BEGIN Task data
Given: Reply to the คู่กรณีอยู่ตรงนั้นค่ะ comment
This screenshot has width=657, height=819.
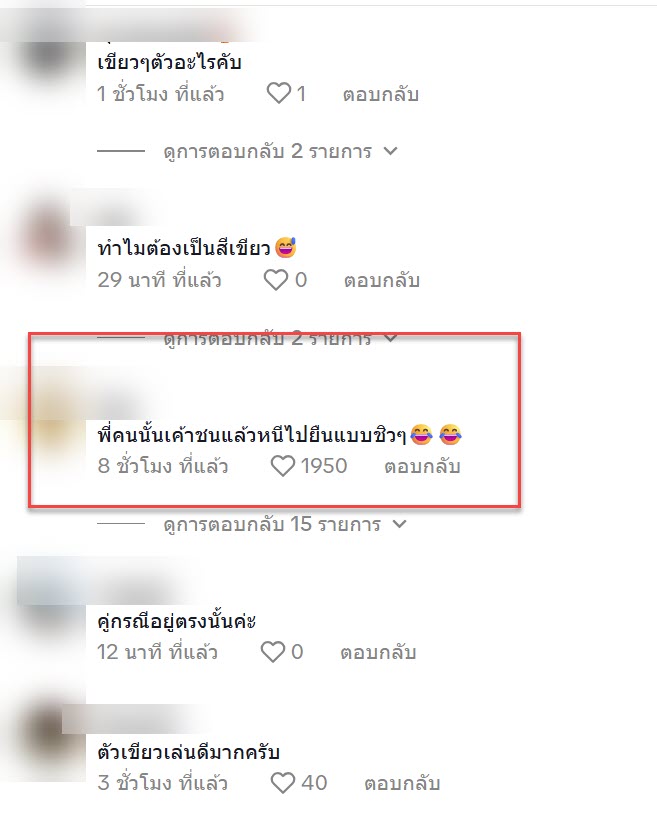Looking at the screenshot, I should click(x=378, y=652).
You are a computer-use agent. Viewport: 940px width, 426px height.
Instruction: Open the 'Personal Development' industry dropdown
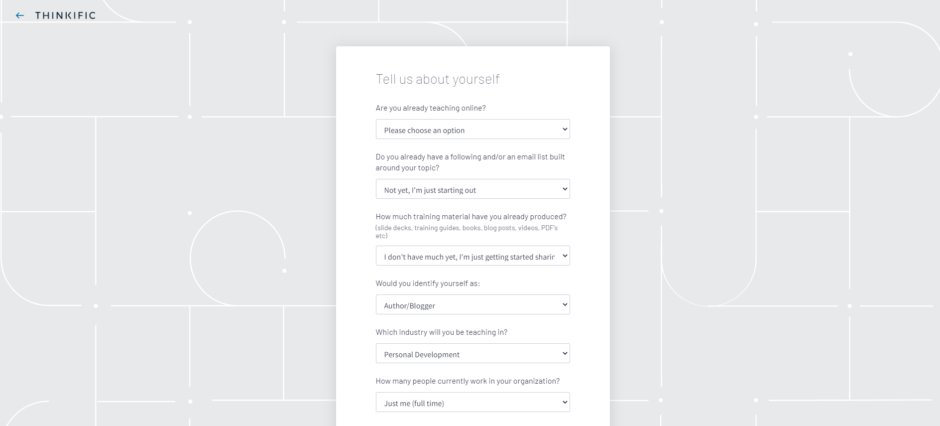coord(472,354)
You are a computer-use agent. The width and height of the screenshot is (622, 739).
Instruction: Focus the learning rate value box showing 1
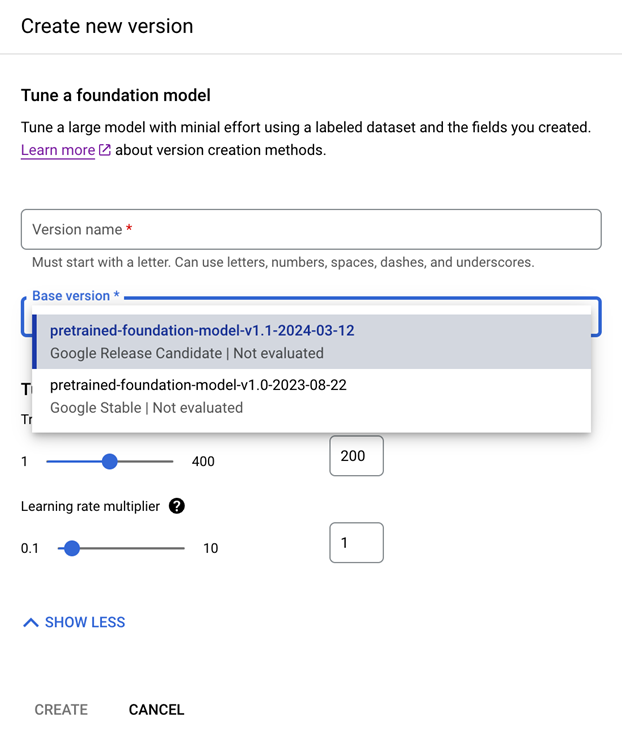click(x=356, y=543)
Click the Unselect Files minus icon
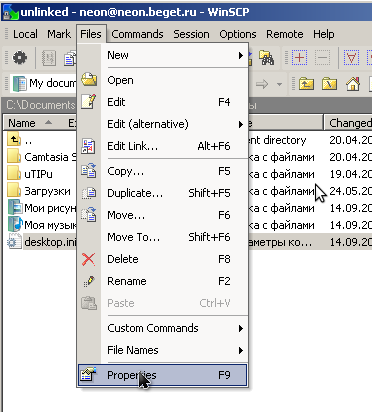This screenshot has width=372, height=412. coord(322,58)
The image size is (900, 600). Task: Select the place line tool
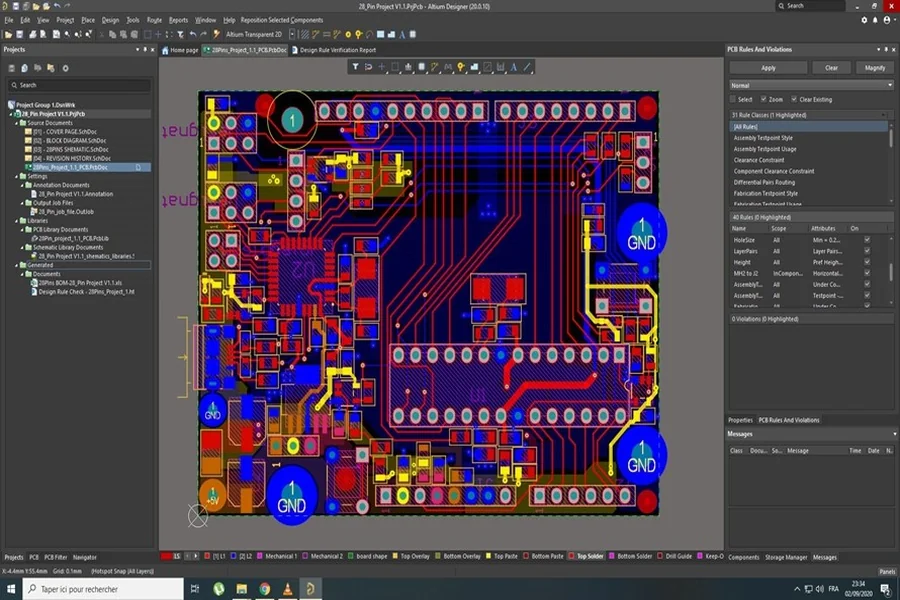coord(527,67)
END Task data
## Assignment
Leave out the pictures and output the rest of the records exactly.

## Problem solution
Given: Reply to the คู่กรณีอยู่ตรงนั้นค่ะ comment
This screenshot has width=657, height=819.
Looking at the screenshot, I should click(x=378, y=652).
You are a computer-use agent. Viewport: 940px width, 426px height.
Instruction: Open the 'Personal Development' industry dropdown
coord(472,354)
You are a computer-use agent. The width and height of the screenshot is (622, 739).
Instruction: Focus the learning rate value box showing 1
click(x=356, y=543)
Click the Unselect Files minus icon
This screenshot has width=372, height=412. coord(322,58)
The image size is (900, 600). Task: Select the place line tool
coord(527,67)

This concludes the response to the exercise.